Un véritable tremblement de terre politique a secoué la Roumanie au lendemain du premier tour de l’élection présidentielle. Contre toute attente, c’est un candidat prorusse méconnu du grand public, Calin Georgescu, qui est arrivé en tête avec près de 23% des voix. Il sera opposé le 8 décembre prochain à Elena Lasconi, maire novice en politique nationale. Le Premier ministre libéral pro-européen, donné favori, est relégué à une humiliante troisième place.
Une campagne surprise sur les réseaux sociaux
Le succès de Calin Georgescu, 62 ans, a pris de court tous les observateurs. Cet ancien diplomate peu connu s’est fait remarquer dans les derniers jours de campagne avec des vidéos virales sur TikTok, dans lesquelles il s’opposait fermement à toute aide militaire à l’Ukraine voisine et fustigeait l’OTAN. Un positionnement en rupture avec la ligne pro-occidentale suivie par la Roumanie depuis la chute du communisme.
Dans une allocution dimanche soir, le candidat s’est félicité que « le peuple roumain ait crié pour la paix, et qu’il ait crié très fort, extrêmement fort ! » Son discours mystique aux accents complotistes semble avoir fait mouche auprès d’un électorat désorienté par la crise économique et les tensions géopolitiques à la frontière.
L’extrême droite en force
Calin Georgescu a coiffé au poteau un autre candidat d’extrême droite plus attendu : George Simion, 38 ans, chef du parti ultra-nationaliste AUR. Avec près de 14% des voix, celui-ci réalise tout de même une performance remarquée et promet de peser dans les futures tractations. Selon les experts, les idées radicales ont désormais le vent en poupe dans le pays :
« L’extrême droite est de loin la grande gagnante de cette élection, avec plus d’un tiers des suffrages. »

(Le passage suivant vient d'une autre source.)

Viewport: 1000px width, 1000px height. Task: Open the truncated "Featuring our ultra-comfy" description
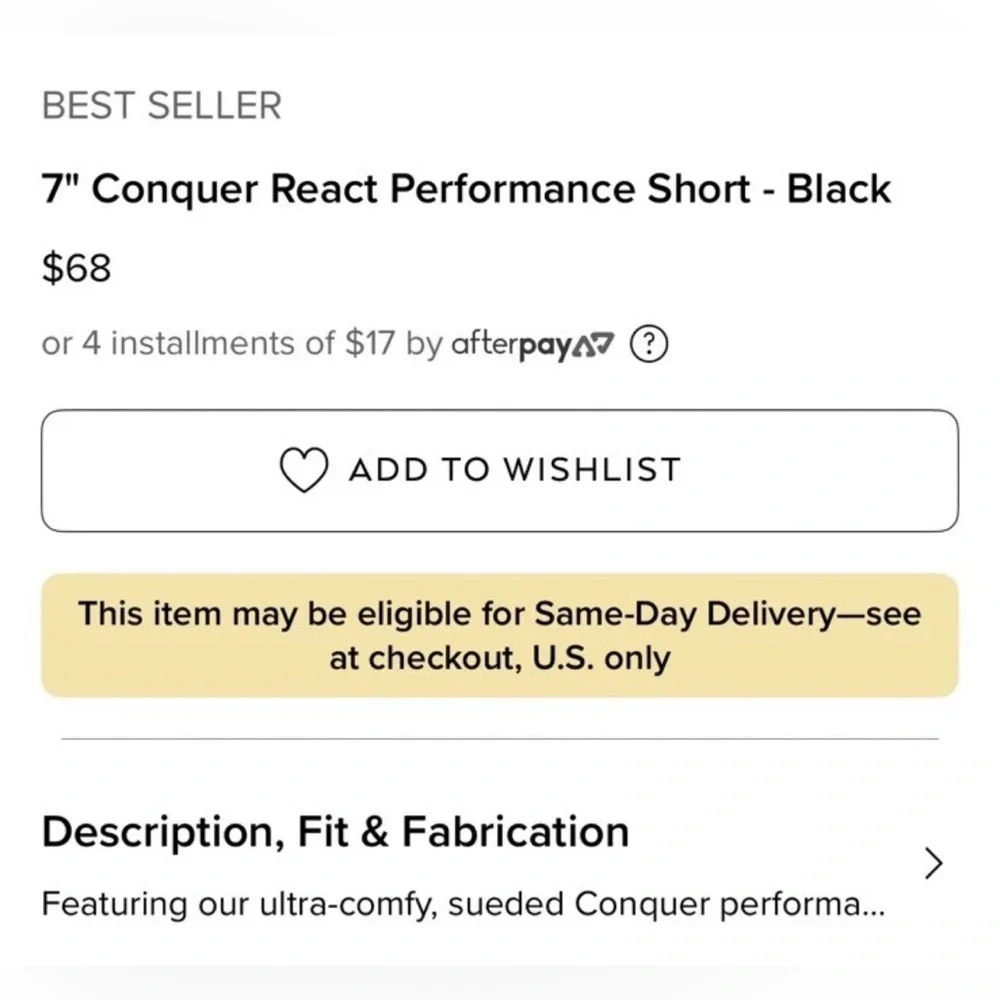tap(463, 903)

Cristian Pirvulescu, politologue
Fort de ce résultat, AUR pourrait bénéficier d’un « effet de contagion » aux législatives prévues dimanche prochain. Les négociations s’annoncent houleuses pour constituer une coalition gouvernementale stable dans ce pays stratégique, porte d’entrée de l’OTAN et de l’UE en Ukraine.
Entre déception et espoirs de changement
Dans les rues de Bucarest, c’est l’incrédulité et la division qui dominent. Certains se réjouissent de voir émerger un nouveau visage, à l’instar de Maria, retraitée de 70 ans :
« Calin Georgescu semble être un homme intègre, sérieux et patriote, capable d’apporter du changement. Finies les courbettes devant l’Occident, place à plus de fierté et de dignité ! »
Maria Chis, retraitée
D’autres s’inquiètent d’un dangereux virage après des années d’ancrage euro-atlantique. Alex, chef d’entreprise, évoque sa « tristesse et sa déception face à ce vote prorusse ». Mais selon lui :
« Il s’agit davantage d’un vote contre les partis traditionnels favorisé par la désinformation sur les réseaux sociaux, que d’un positionnement de fond en faveur du Kremlin. »
Alex Tudose, entrepreneur
Quel scénario pour le second tour ?
Les projecteurs sont maintenant braqués sur Elena Lasconi, 52 ans, maire d’une petite ville qui incarne les espoirs du camp pro-occidental. Malgré son inexpérience à ce niveau, elle tentera de l’emporter face à son adversaire ouvertement prorusse. Reste à savoir si les Roumains, dans un pays où les préjugés machistes restent ancrés, sont prêts à élire pour la première fois une femme au sommet de l’État.
La campagne du second tour s’annonce tendue, avec en toile de fond l’avenir géostratégique d’un pays où l’influence russe ne cesse de s’affirmer. Mais quelle que soit l’issue du scrutin, une page semble en train de se tourner dans le pays qui jusqu’ici résistait aux sirènes nationalistes à l’œuvre ailleurs en Europe centrale. L’élection du 8 décembre sera cruciale pour confirmer ou infirmer cette tendance lourde.